Sunday 30 January 2011

What Egypt Could Learn From Romania's Ceausescu


What is happening now in Egypt reminds me in an eerie way of the Romanian revolution in 1989. The internet is already abuzz with speculation that Egyptian president Hosni Mubarak might end up like his late friend, former communist dictator Nicolae Ceausescu, who was executed after a very short trial. It’s all down to what the army will do – will it side with the people or continue to protect an increasingly alienated dictator?

I really hope, for the Egyptians’ sake, that the similarity stops here. What happened in Romania after the revolution and the execution of the Ceausescus is a sad reminder that good times do not necessarily begin once the revolution is won, protesters are back from the streets and the dead are buried. Blaming only one person for the evil that has penetrated a country is an easy, but dangerous path to take.


In 1990, after the Ceausescus were gone and the Communist Party supposedly outlawed, the second ranks of his loathed secret police – the Securitate - quickly became the new ruling elite. Without a law preventing them from taking public office, former Securitate agents, informers and collaborators became politicians and created a powerful network of corruption and influence peddling that has engulfed the country ever since.

There have been various attempts to save the Romanian revolution and return its results to the original intended purpose – an end to the corruption that the communist system had encouraged – but they were all stifled by force, the most famous being the two-month long protest in Bucharest and the subsequent bloodshed caused by the miners’ descent on the capital. 



21 years after Romania’s revolution, corruption is omnipresent in the country, to such an extent that more than 10 percent of the population has emigrated in search of opportunities that are denied to them in their home country. 

Social and economic inequality has deepened, the health system is full of doctors that are so callous they would let patients die unless they receive substantial bribes and many teachers in state schools give grades to young pupils based on the “presents” they receive from pupils’ parents rather than on the pupils’ own knowledge.
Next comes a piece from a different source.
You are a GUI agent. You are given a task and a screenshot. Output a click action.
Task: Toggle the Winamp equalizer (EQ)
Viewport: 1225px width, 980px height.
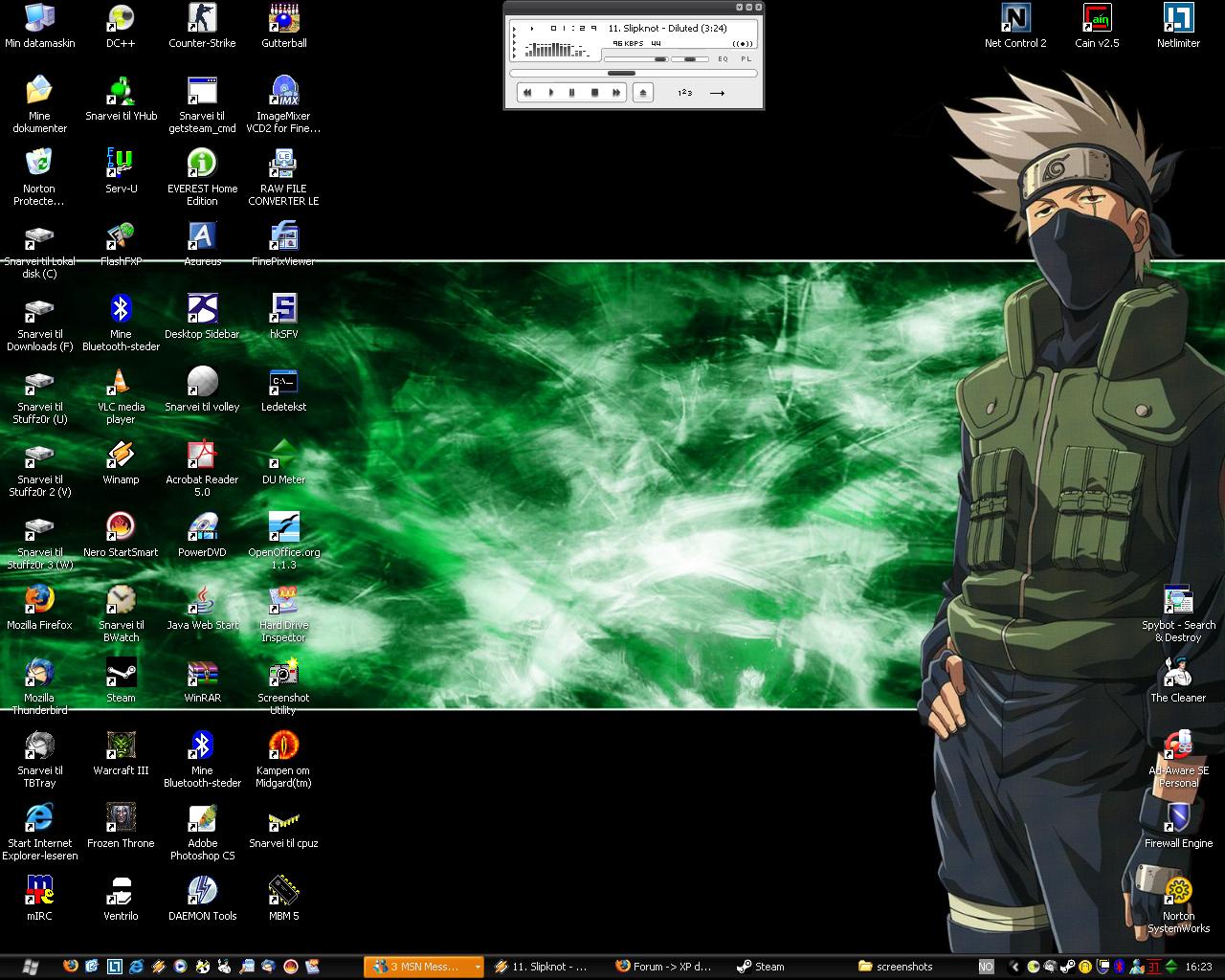point(723,59)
On many occasions, employment is subject to bribe giving or “knowing” somebody in the right place, rather than depending on the candidate’s real abilities. The media is made up almost exclusively of local moguls who use the TV channels, newspapers and news agencies they own to blackmail, influence and pressure politicians or companies to do various things that benefit a small and corrupt elite.

Ironically, Romanians are nearly back where they started: 21 years after their own revolution, they don’t have a free media, corruption is as rampant (if not even more) as it was under the communists and the rift between the privileged, ruling elite and its cronies and the anonymous masses who barely make ends meet is deepening. 

Sure, they have freedom of speech and freedom of travel, and they take advantage of both. But I doubt that the more than 1,000 people who died in December 1989 sacrificed their lives so that the survivors can emigrate more easily.

That’s one lesson Egyptians could learn from the Romanians’ experience: once the Cairo revolution is over and Mubarak is out, don’t rely on the new people who come in to reform the system all by themselves. You must always be on guard and ready to defend democracy and the rule of law.